Lesenswert ist dieser Comic dennoch, denn er erzählt dicht in klaren Schwarz-Weiß-Zeichnungen vom Kampf der Arbeiter um ihre Rechte. Wenn man so will, begründet dieser Comic noch einmal nachholend die Existenz linker, sozialdemokratischer Politik und die Idee des Wohlfahrtsstaates.
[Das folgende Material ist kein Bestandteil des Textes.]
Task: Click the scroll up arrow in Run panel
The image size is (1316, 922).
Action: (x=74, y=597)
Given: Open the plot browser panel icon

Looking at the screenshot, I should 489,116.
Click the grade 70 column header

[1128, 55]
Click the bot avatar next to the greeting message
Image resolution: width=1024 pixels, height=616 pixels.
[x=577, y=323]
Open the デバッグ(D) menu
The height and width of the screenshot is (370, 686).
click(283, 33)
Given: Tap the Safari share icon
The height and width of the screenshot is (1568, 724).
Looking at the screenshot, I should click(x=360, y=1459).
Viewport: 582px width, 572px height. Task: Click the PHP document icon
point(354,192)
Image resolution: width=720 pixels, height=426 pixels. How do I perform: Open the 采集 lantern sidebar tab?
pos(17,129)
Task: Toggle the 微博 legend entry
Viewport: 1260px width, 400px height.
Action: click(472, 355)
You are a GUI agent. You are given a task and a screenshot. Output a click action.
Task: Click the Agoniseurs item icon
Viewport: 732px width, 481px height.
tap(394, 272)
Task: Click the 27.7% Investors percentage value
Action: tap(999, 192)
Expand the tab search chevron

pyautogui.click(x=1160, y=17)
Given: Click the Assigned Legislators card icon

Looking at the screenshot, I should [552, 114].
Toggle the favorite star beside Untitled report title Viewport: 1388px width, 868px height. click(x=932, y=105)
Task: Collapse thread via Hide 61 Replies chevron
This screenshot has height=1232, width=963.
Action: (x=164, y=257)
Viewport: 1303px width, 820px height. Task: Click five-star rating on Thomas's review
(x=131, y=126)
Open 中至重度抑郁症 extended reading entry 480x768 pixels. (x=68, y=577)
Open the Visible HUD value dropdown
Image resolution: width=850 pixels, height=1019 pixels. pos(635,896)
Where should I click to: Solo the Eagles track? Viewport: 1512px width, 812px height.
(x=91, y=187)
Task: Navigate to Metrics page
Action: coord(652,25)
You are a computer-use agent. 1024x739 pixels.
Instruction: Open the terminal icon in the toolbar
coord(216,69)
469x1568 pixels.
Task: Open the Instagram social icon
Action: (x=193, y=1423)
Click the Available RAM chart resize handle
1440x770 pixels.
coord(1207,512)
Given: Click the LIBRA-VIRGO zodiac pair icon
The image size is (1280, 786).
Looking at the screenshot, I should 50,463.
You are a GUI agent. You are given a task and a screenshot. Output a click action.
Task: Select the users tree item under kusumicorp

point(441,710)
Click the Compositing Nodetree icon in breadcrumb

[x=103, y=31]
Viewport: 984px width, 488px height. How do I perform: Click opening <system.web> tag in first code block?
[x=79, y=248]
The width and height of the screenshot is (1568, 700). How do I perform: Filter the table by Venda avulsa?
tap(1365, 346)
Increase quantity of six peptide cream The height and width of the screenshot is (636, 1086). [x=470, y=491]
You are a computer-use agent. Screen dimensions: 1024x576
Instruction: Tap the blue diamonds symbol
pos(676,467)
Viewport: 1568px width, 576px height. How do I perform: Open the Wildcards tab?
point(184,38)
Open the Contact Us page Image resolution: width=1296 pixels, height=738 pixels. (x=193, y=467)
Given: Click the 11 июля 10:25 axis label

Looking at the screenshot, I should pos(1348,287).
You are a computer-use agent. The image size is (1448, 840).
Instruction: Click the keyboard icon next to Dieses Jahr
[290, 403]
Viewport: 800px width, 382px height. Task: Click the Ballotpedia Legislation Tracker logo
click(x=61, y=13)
Vor allem muss man diesen Comic als Auftakt ihrer spektakuläreren Arbeit lesen, für die James Vance und Dan E. Burr bereits 1988 zwei der renommierten Eisner-Awards und 1989 einen Harvey-Award erhalten haben. Der in sechs Episoden erschienene Klassiker Kings in Disguise bildet die Vorgeschichte zu On the Ropes. Die Erzählung setzt deutlich früher, am Anfang der großen Depression ein, und folgt den Spuren des hier 13-jährigen Fred Bloch, der von seiner Familie getrennt wird und sich allein durchschlagen muss. Die Suche nach seinem Vater bringt ihn nach Detroit, ins Zentrum der Arbeiterproteste. Diese in spektakulären Bildern erzählte Geschichte ist leider immer noch nicht für den deutschsprachigen Markt erschlossen. Ob der Metrolit-Verlag nach Auf dem Drahtseil auch die Vorgeschichte übersetzen lassen und publizieren wird, steht nach Angaben des Verlags noch nicht fest. Es wäre zu wünschen.